Pre-Conquest collegiate churches commonly developed out of Anglo-Saxon minsters or monasteries; and, with the division of England into parishes during the 11th and 12th centuries , most then became parish churches and remain so with the college dissolved. Later collegiate foundations could 'appropriate' an existing parish church, or otherwise might construct their own dedicted chapel or church. The academic colleges of Oxford and Cambridge universities (which developed out of chantry colleges) initially tended to conduct collegiate worship in parish churches in the town; subsequently moving into dedicated chapels.
Most English collegiate churches were dissolved, by Edward VI in his Abolition of Chantries Acts of 1547. A few survived the Reformation, specifically the academic colleges, those under the jurisdiction of the monarch, and others who by one device or another escaped the terms of the Tudor legislation. For the most part, these latter continued until abolished, with other sinecures, by the Cathedrals Act 1840. The Commissioners for suppresssion appointed under the Chantries Act 1547 were empowered to apply tithes, pensions and annuities to establish vicarages in former collegiate churches to provide for cure of souls and maintain parochial worship.
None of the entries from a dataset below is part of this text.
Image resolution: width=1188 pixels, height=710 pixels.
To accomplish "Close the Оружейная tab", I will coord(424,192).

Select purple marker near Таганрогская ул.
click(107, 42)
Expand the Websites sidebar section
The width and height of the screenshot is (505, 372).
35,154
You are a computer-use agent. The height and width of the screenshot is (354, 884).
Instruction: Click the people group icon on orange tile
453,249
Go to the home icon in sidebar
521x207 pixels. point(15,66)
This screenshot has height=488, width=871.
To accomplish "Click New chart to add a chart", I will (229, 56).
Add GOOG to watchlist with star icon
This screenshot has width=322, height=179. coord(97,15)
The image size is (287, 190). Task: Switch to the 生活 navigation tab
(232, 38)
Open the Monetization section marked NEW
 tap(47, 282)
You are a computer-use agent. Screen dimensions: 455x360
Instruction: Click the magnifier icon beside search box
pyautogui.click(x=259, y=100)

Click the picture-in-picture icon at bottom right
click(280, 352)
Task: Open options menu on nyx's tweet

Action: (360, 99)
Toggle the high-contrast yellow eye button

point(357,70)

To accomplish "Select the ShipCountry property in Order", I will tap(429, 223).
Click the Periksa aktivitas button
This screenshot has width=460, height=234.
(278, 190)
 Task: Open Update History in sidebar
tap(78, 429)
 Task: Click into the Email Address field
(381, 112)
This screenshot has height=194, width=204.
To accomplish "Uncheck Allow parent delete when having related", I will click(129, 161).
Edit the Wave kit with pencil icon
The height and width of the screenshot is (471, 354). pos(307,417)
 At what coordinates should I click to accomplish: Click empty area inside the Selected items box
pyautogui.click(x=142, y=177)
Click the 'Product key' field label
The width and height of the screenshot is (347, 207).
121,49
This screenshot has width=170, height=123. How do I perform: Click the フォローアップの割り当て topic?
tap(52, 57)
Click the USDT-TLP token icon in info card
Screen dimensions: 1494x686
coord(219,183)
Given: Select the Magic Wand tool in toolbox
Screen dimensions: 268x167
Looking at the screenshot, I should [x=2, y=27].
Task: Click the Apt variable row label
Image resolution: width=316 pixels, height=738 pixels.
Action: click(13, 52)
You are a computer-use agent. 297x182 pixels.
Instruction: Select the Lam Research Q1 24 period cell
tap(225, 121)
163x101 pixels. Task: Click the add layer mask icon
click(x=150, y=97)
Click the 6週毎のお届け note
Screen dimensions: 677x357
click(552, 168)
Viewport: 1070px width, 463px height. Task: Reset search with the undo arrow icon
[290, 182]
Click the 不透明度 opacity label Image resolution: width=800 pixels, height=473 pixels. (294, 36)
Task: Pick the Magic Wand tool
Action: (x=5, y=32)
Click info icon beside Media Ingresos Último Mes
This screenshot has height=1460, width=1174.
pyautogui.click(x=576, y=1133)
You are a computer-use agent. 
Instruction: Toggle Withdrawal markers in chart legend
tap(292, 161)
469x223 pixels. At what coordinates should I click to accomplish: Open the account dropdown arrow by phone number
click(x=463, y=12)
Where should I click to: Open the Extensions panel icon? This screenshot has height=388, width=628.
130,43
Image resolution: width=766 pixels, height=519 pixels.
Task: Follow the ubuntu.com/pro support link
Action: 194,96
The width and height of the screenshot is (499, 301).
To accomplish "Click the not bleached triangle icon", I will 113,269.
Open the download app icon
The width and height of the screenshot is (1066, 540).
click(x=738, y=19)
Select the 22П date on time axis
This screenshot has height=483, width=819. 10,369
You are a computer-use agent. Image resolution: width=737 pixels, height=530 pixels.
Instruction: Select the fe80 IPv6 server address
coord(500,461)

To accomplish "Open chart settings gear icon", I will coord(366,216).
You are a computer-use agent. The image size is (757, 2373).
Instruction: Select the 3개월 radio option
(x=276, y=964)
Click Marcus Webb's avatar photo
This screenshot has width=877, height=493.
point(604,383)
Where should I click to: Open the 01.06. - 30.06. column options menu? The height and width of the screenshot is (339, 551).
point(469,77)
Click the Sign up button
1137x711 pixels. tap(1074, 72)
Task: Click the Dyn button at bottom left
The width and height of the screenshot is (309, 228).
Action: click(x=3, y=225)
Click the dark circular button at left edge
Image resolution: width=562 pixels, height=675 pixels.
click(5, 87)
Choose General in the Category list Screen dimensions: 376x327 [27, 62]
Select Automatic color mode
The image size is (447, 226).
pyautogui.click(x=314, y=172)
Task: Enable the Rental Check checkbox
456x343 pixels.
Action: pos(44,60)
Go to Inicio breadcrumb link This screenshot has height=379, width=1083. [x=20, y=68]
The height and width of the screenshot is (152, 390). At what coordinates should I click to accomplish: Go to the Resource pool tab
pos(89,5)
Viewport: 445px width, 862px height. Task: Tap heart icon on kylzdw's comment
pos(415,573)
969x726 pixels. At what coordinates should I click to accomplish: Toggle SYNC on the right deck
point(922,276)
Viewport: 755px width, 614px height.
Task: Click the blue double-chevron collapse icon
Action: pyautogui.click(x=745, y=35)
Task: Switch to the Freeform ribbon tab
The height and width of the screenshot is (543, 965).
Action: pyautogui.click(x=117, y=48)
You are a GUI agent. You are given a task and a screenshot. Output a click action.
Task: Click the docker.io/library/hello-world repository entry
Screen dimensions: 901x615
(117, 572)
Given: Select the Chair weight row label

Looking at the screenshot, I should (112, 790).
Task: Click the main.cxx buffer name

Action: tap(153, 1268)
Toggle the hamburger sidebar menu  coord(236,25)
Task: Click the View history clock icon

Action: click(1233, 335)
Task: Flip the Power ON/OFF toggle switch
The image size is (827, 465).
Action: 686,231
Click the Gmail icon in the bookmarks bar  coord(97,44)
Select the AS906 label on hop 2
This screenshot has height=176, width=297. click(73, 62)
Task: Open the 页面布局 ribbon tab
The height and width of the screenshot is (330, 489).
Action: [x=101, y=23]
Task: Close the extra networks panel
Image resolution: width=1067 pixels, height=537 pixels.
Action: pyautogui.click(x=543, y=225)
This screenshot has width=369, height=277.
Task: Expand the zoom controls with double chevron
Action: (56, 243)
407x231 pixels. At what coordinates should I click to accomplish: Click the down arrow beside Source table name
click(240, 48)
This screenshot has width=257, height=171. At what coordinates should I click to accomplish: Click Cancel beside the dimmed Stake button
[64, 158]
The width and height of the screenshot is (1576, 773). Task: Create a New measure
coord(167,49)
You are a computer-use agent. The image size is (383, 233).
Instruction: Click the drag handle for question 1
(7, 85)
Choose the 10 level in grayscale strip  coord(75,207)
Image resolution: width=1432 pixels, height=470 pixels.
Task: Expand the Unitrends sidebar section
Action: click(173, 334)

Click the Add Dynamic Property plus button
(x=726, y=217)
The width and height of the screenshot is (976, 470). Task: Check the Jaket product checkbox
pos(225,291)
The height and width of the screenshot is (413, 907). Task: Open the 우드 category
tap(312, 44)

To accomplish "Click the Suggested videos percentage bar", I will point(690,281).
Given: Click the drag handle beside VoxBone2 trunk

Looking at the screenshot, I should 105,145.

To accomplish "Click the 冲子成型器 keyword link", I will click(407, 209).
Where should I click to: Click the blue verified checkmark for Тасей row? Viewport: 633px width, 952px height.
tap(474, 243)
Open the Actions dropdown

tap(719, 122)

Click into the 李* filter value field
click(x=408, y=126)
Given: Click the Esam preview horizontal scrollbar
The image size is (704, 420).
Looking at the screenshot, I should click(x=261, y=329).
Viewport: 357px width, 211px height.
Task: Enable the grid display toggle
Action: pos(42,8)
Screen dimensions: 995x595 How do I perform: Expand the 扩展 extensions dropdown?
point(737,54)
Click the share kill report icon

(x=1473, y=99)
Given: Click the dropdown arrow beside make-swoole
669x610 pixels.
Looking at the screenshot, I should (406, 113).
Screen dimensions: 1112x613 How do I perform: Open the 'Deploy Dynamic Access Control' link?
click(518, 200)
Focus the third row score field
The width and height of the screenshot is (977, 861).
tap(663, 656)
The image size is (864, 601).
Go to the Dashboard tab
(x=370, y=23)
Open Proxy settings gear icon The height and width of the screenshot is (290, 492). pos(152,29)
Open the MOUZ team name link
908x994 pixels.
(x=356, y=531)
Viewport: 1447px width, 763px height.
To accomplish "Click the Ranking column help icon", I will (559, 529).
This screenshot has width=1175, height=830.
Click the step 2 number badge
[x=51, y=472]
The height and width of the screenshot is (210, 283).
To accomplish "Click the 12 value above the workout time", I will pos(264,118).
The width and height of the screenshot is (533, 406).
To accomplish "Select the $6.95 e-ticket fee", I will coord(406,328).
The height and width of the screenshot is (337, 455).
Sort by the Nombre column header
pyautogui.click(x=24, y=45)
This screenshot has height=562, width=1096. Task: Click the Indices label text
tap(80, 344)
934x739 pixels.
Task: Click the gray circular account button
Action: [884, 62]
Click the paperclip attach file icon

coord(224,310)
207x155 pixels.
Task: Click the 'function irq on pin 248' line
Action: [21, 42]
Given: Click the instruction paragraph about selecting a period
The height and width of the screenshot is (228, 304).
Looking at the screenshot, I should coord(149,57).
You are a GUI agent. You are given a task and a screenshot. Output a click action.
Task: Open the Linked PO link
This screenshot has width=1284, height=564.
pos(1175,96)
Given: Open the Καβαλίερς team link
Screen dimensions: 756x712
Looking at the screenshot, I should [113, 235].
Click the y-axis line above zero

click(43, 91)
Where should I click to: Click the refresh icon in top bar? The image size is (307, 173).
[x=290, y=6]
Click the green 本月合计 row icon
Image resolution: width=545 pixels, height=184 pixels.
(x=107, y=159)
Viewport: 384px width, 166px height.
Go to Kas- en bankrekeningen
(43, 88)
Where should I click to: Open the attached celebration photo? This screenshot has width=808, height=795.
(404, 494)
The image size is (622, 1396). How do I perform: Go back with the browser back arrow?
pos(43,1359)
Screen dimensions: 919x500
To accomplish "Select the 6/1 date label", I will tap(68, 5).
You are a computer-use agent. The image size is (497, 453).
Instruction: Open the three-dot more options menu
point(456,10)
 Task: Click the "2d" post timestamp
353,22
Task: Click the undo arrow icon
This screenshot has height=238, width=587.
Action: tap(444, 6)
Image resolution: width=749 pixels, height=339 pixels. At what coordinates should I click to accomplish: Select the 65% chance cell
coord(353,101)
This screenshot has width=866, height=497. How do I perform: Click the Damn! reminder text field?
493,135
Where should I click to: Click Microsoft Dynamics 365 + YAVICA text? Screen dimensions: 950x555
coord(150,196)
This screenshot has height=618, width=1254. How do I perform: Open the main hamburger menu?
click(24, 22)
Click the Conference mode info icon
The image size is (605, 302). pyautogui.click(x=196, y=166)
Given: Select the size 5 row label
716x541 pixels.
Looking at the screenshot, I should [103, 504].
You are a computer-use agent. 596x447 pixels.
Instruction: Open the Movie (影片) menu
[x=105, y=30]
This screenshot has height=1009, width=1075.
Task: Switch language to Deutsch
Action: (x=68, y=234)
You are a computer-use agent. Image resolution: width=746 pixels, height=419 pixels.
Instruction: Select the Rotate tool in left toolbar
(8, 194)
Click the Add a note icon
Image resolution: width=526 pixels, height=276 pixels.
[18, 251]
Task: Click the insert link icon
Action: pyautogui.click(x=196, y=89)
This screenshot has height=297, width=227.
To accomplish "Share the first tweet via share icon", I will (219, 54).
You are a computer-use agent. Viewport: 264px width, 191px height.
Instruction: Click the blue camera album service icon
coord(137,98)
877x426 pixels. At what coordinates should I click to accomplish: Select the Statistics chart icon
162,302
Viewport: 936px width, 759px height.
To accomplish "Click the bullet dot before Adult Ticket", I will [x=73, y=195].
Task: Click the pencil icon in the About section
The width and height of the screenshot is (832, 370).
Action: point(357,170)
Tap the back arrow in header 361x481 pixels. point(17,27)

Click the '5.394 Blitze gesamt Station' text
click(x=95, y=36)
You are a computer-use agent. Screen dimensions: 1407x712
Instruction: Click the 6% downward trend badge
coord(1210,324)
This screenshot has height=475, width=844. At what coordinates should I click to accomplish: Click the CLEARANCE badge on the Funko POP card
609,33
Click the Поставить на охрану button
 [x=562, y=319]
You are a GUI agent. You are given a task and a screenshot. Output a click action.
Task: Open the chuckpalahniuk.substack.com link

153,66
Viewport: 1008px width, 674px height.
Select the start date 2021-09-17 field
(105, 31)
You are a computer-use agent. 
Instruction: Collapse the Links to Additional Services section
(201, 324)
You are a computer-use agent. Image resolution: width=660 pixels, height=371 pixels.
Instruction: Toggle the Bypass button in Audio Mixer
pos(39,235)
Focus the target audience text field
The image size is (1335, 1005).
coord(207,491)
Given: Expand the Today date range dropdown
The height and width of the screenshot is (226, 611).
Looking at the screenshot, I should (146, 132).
Where a collegiate foundation's statutes already provided for a parochial vicar, these continued; but otherwise portions of the tithe sufficient for a competent vicarage were abstracted from the collegiate endowments, the rest being sold to lay impropriators.
This list excludes:
* Pre-Conquest minsters that ceased to be collegiate before 1200;
* Collegiate churches that subsequently adopted the Augustinian rule, becoming priories of regular canons;
* Portioner churches with no more than two priests;
* Colleges of Vicars Choral;
* Colleges created since the Reformation era;
* Colleges of chantry priests and of religious fraternities; where the corresponding parish church was not appropriated for collegiate use.
In these categories we follow; P. N. Jeffery, ''The Collegiate Churches of England and Wales''.